開館50周年子念「美を結ぶ。美を開く。」Ⅱ 不滅のシンボル 鳳凰と獅子

Houousisi
六本木・東京ミッドタウン ガレリア3階のサントリー美術館で7月24日まで開催されています。
今日が最終日ですね。
かなり前に観てきた展覧会ですが、書きかけてそのままにしていました。

考えてみれば、鳳凰と獅子、あまり意識せず、なんとな接してきましたが、このような形で焦点を当ててくれると今更ながら、そうなんだ、と。
「鳳凰は、優れた天使が世に現れる兆しとして、古代中国で生み出された空想の鳥」
「獅子は、日本に棲息しないライオンを原型とし、矢張り中国から唐獅子という半ば空想上の動物として伝わった」
そうなんですよね、我々は普段、定義づけなどあまり考えないで、鑑賞していますが、こういう形で具体的に分かり易く展示して見せてくれると、嬉しいですよね。中国への憧憬から宗教、儀礼や民族、芸能に取り込まれて、絵画や工芸の意匠として繰り返し使われ、そのイメージは、今に至るまで高貴なシンボルとして継承されてきたんですね。(HPの解説の一部を引用しています)

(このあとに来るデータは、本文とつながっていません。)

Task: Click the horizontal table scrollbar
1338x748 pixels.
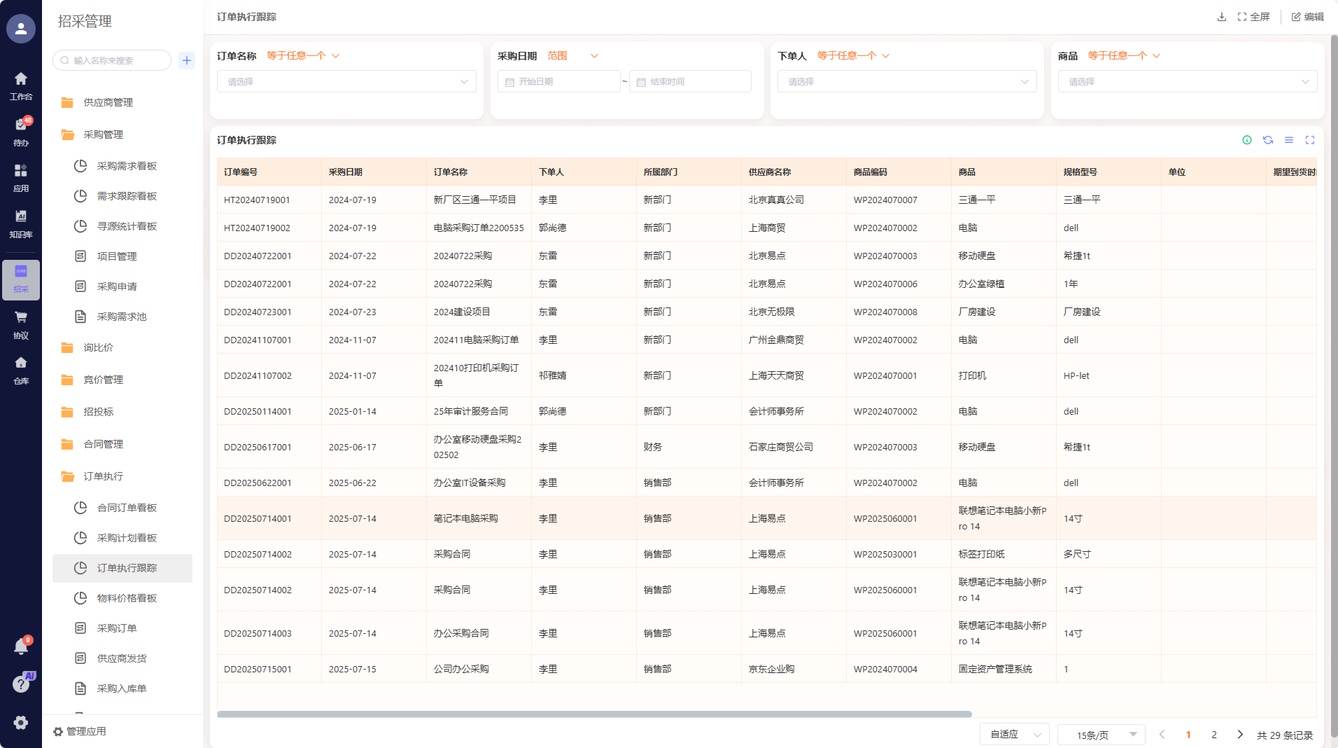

展示作品は多岐にわたり、よくもこれだけ集めてくれたものだと感心してしまいます。
入り口で阿形、吽形の狛犬がお出迎えで、嬉しいですね。
1950年の火災から、ただ一点、逃れた金閣寺の鳳凰が展示されていますが、三島由紀夫の小説を思い出したりで感慨深いものがありました。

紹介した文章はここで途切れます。